Michael est né aux États-Unis et a longtemps vécu à New York avant de s'installer à Barcelone en 2020. Ces dix dernières années, il a travaillé comme chauffeur Uber. Il est aussi devenu l’un des rares étrangers à visiter l'un des coins les plus reculés et les plus uniques de la Russie – la République de Touva, à la frontière même de la Mongolie. Et il l'a fait trois fois.
« Je savais qu'une partie de la population était nomade et je pouvais voir dans les vidéos que c'était certainement un endroit magnifique. Mais ce que j’imaginais et ce qu'elle est réellement sont deux choses totalement différentes », confie-t-il.
Littéralement au milieu de nulle part
« En 1999, je suis tombé sur le film Genghis Blues, un documentaire sur un chanteur de blues aveugle qui découvre la musique de Touva. J'ai trouvé ce film au bon moment de ma vie, j'avais traversé des périodes sombres », commente Michael ce qui a déclenché son intérêt pour Touva.
N'ayant jamais entendu parler de cette région auparavant, il a été fasciné par sa musique – le chant guttural touvain. Il a alors commencé à assister à des concerts de groupes de Touva en tournée aux États-Unis. « Je ne manquais jamais un concert et je faisais jusqu'à huit heures de route pour les voir », se souvient Michael. Une amitié s'est rapidement développée entre lui et les membres des groupes, principalement l'ensemble Alash, et il a été invité à voir Touva de ses propres yeux. Il n'était jamais allé en Russie auparavant.
« En tant que chauffeur Uber dans la région de New York, j'avais conduit beaucoup de personnes russes. Lorsque je leur disais que j'avais visité leur pays, ils demandaient généralement si j'étais allé à Moscou ou à Saint-Pétersbourg. Lorsque je leur disais que j'étais allé en Sibérie, dans la République de Touva, certains n'en avaient jamais entendu parler, tandis que d'autres disaient : "Pourquoi quelqu'un irait-il là-bas ?" », relate-t-il.
Kyzyl, la capitale de Touva, se trouve à 3 659 kilomètres de Moscou à vol d’oiseau. Il n'y a ici pas de grandes métropoles, pas d'environnement commercial développé et pas de flux touristique important. Environ 80% de la république est montagneuse et le reste est principalement constitué de steppes. L’on compte 332 500 personnes vivant dans cette région qui correspond à quatre fois le territoire suisse.
« Ma première impression a été que c'est littéralement au milieu de nulle part et très difficile d'accès. Aujourd'hui, vous pouvez prendre un vol direct de Moscou à Kyzyl, mais il n'y avait pas de tels vols lorsque j'y suis allé pour trois voyages distincts. Il y a neuf ou dix heures de vol entre New York et Moscou, puis une longue escale jusqu'au prochain vol pour Abakan, en Khakassie. De là, il y a environ six heures de taxi jusqu'à Kyzyl », explique Michael.
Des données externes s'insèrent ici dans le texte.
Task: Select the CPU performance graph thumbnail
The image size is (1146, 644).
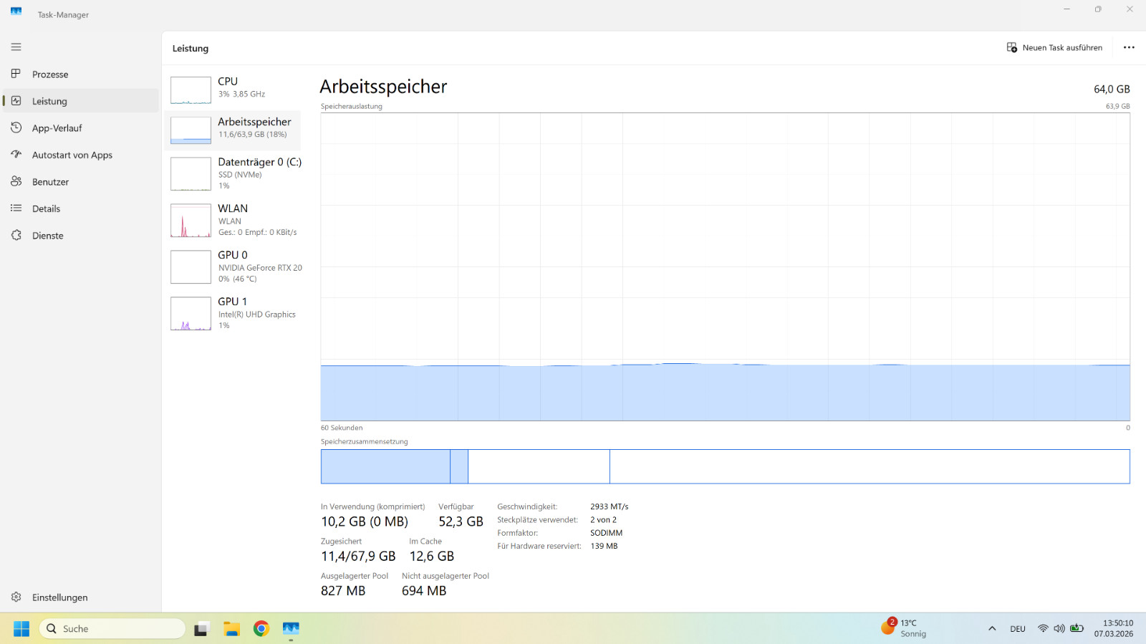Action: (191, 90)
Au nord et à l'est de Touva se trouvent les hauts monts Saïan. « Une fois de l'autre côté des monts Saïan, le paysage change vraiment. Et dès que vous atteignez la frontière de Touva, tout semble surréaliste. La steppe sans fin est vraiment plus belle que vous ne pouvez l'imaginer », dit-il.
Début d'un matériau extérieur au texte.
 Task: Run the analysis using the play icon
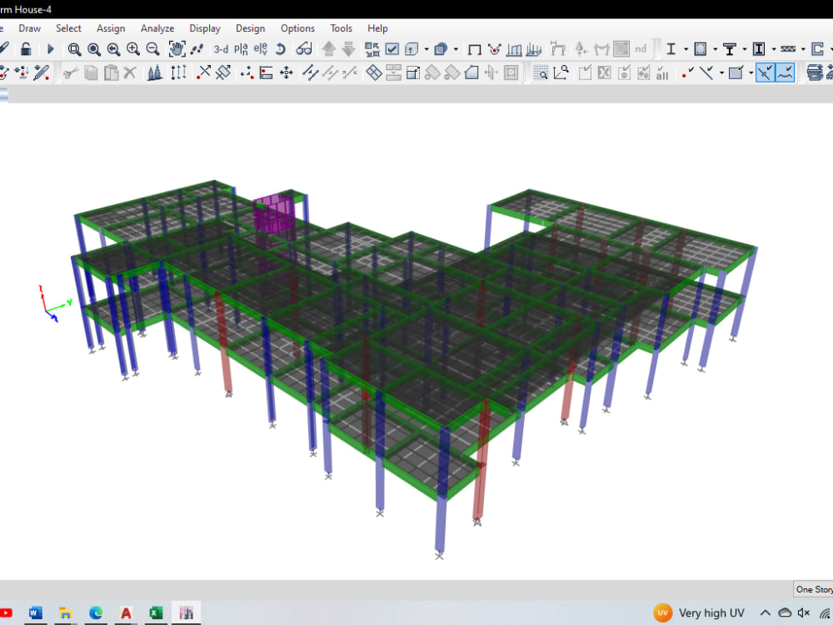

Kyzyl, la capitale, est considérée comme l'un des centres géographiques du continent asiatique, comme le signale le haut obélisque situé sur la digue de la ville. C'est la cité la plus peuplée de la république, et c'est elle qui la première brise les idées préconçues des visiteurs : « Une fois arrivé dans la capitale, j'ai été surpris de voir qu'il n'y avait pas que des yourtes et des hommes à cheval. Je plaisante à ce sujet, mais une petite partie de moi croyait encore qu'ils vivaient dans le passé, comme s'il n'y avait pas Internet et que tout le monde ne portait que des vêtements traditionnels. Kyzyl est une ville assez moderne. En fait, j'ai bénéficié d'un meilleur service cellulaire en Touva que dans certaines régions des États-Unis ».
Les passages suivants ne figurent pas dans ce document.